ECLI:NL:RBNHO:2018:9818
Rechtbank Noord-Holland
- Eerste aanleg - enkelvoudig
- Rechtspraak.nl
Verlaging Wajong-uitkering en beoordeling arbeidsvermogen
In deze zaak heeft de Rechtbank Noord-Holland op 6 september 2018 uitspraak gedaan in een geschil tussen een eiser, vertegenwoordigd door mr. F. Reith, en de Raad van Bestuur van het Uitvoeringsinstituut werknemersverzekeringen, vertegenwoordigd door mr. R.A.M.E. Zwaan. De eiser ontving sinds 17 juni 2011 een Wajong-uitkering, die laatstelijk 75% van het minimumloon bedroeg. Echter, bij besluit van 29 augustus 2017 heeft de verweerder de uitkering per 1 januari 2018 verlaagd naar 70% van het minimumloon, wat door de eiser werd bestreden. De rechtbank heeft het beroep van de eiser ongegrond verklaard, waarbij de rechtbank oordeelde dat de verweerder terecht had geconcludeerd dat de eiser nog arbeidsvermogen had, ondanks de door de eiser aangevoerde fysieke en psychische klachten.
De rechtbank heeft in haar overwegingen de relevante wetgeving, waaronder de Wet arbeidsongeschiktheidsvoorziening jonggehandicapten (Wajong) en het Schattingsbesluit arbeidsongeschiktheidswetten, besproken. De rechtbank concludeerde dat de verzekeringsarts bezwaar en beroep en de arbeidsdeskundige bezwaar en beroep de situatie van de eiser adequaat hadden beoordeeld.

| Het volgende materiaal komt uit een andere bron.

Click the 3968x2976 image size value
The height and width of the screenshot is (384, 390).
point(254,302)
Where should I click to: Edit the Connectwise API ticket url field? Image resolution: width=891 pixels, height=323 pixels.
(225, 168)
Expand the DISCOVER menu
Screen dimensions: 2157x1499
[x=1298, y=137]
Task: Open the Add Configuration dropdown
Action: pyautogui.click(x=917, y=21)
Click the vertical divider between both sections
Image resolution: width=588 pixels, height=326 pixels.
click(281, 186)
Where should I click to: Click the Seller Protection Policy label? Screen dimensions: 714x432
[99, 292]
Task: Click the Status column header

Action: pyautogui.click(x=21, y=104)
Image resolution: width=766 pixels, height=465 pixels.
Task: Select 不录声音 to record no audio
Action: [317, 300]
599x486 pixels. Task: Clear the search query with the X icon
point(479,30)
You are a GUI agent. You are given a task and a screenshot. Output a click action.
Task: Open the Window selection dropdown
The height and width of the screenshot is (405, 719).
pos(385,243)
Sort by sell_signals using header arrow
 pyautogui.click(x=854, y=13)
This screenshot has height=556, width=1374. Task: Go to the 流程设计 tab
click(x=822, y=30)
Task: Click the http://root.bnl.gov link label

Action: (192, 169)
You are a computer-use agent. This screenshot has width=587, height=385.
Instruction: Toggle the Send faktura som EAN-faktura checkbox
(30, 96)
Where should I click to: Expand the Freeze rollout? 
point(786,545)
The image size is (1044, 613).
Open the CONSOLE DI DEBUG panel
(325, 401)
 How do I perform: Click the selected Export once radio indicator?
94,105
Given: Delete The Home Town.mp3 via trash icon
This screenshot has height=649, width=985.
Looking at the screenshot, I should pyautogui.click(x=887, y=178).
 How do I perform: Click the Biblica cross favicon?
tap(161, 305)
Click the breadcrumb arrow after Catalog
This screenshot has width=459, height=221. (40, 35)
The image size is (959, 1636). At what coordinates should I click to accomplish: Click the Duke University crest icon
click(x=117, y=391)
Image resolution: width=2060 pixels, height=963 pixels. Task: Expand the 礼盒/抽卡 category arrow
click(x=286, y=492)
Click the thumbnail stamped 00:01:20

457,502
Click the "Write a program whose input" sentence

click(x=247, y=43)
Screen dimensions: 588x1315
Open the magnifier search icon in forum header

De rechtbank oordeelde dat de eiser in staat was om ten minste vier uur per dag te werken en dat hij over basale werknemersvaardigheden beschikte. De rechtbank heeft de door de verweerder genomen beslissing om de Wajong-uitkering te verlagen naar 70% van het minimumloon bevestigd, en het beroep van de eiser ongegrond verklaard.
De uitspraak is openbaar uitgesproken en partijen zijn op de hoogte gesteld van hun rechtsmiddelen. De rechtbank heeft geen aanleiding gezien voor een proceskostenveroordeling.